▸ **Directions for this task**: Quote from the first line below through the line that contains "Given: Click into", both included, and leave the pictures out.

Stored data
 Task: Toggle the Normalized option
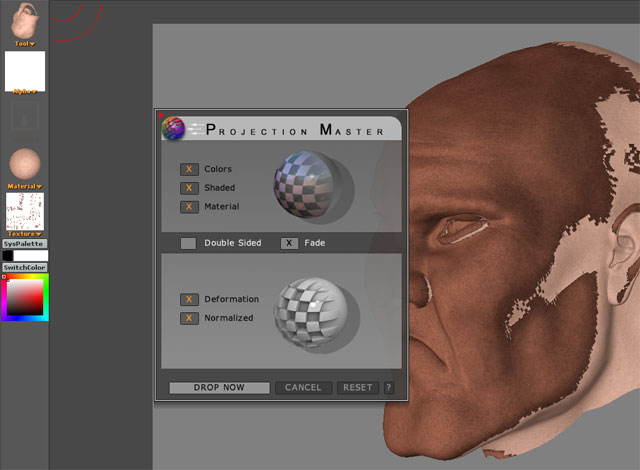pos(189,318)
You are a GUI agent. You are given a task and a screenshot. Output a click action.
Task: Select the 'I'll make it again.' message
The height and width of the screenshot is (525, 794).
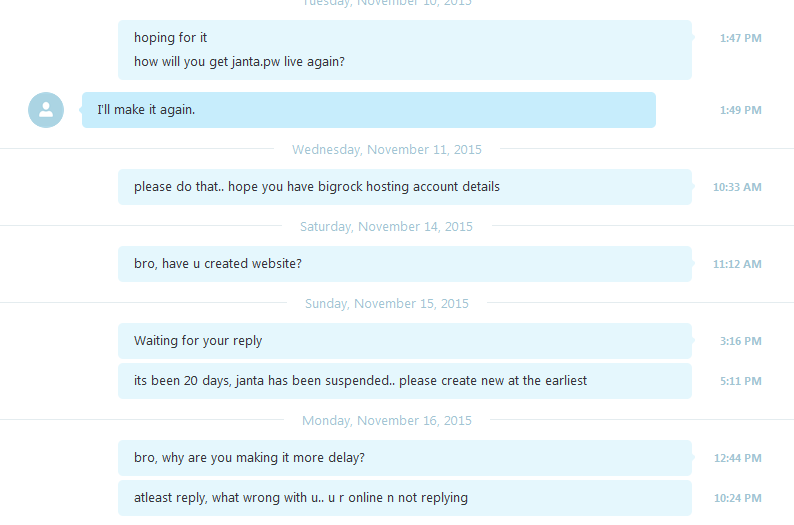pos(369,110)
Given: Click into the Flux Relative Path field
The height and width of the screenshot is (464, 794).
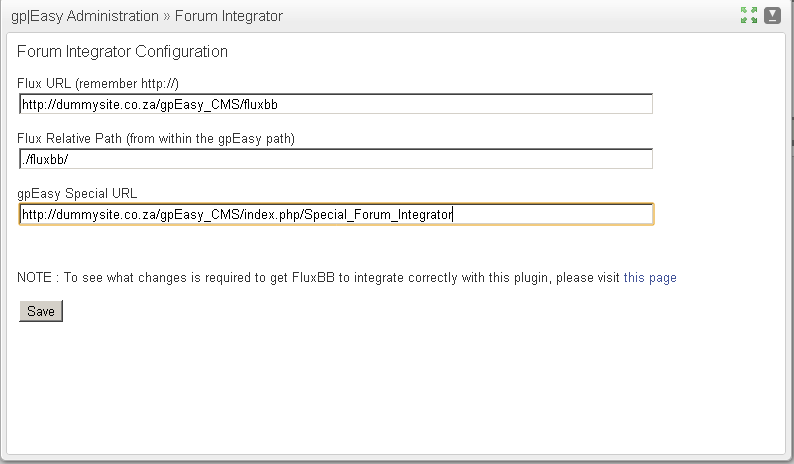Looking at the screenshot, I should pyautogui.click(x=335, y=159).
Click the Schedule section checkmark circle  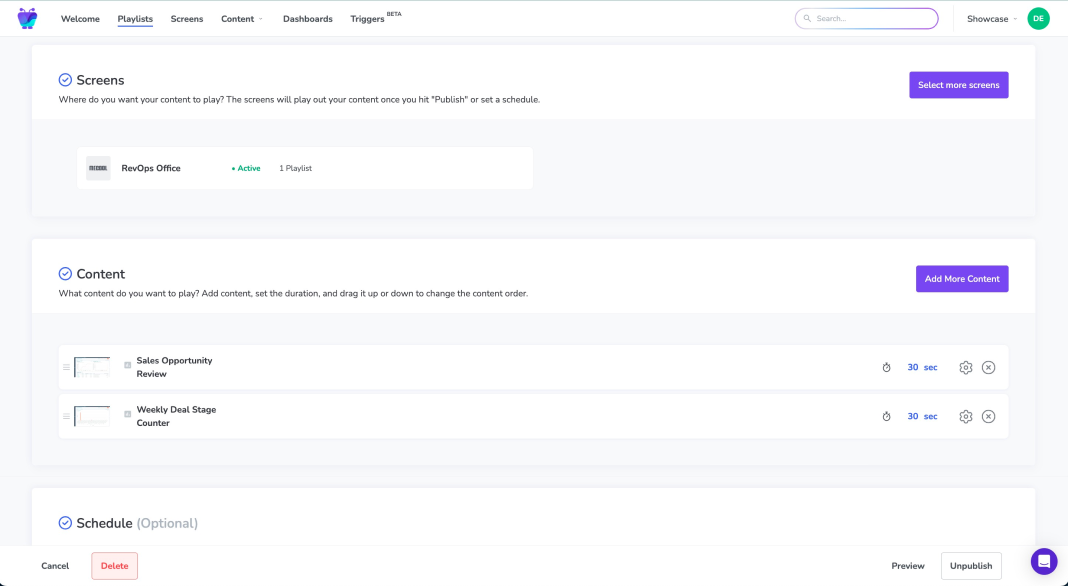65,523

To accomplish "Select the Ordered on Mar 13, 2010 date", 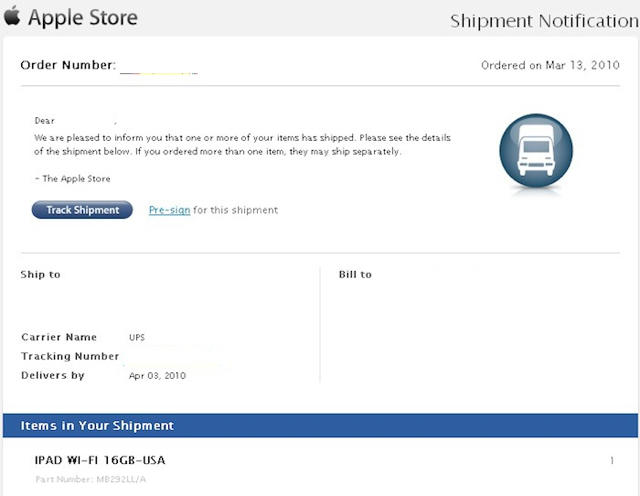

▸ **Task response**:
 Task: Toggle the Normalized option
pos(189,318)
You are a GUI agent. You are given a task and a screenshot. Output a click action.
Task: Select the 'I'll make it again.' message
The height and width of the screenshot is (525, 794).
pos(369,110)
Given: Click into the Flux Relative Path field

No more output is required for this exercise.